-- Opening Marker --

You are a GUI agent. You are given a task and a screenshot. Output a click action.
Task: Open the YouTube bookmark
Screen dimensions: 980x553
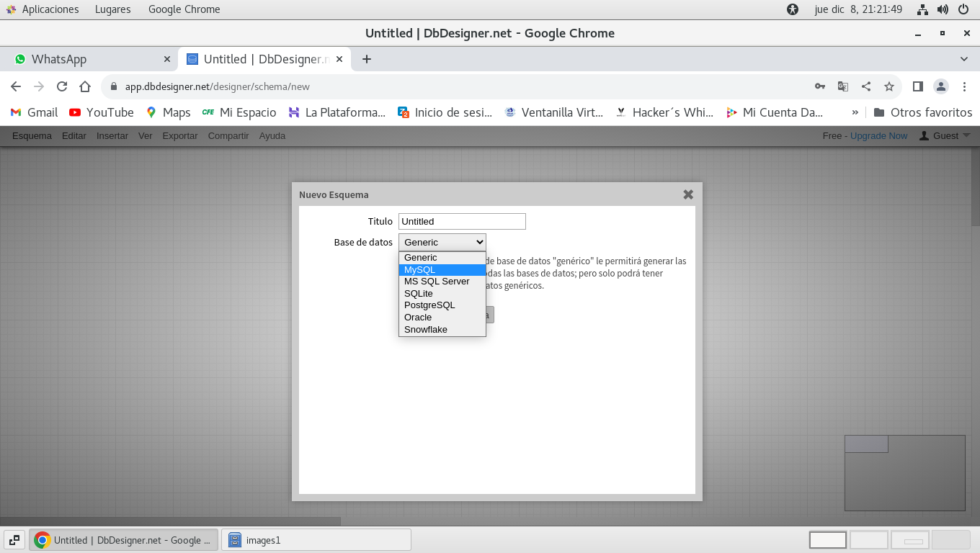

-- Closing Marker --
-- Opening Marker --

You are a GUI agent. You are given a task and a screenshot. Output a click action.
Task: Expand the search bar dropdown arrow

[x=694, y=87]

-- Closing Marker --

Exercise brief
Give back, word for word, only the lines above from the line holding "Task: Open the YouTube bookmark" to the line holding "Screen dimensions: 980x553", both included.

Exercise solution
Task: Open the YouTube bookmark
Screen dimensions: 980x553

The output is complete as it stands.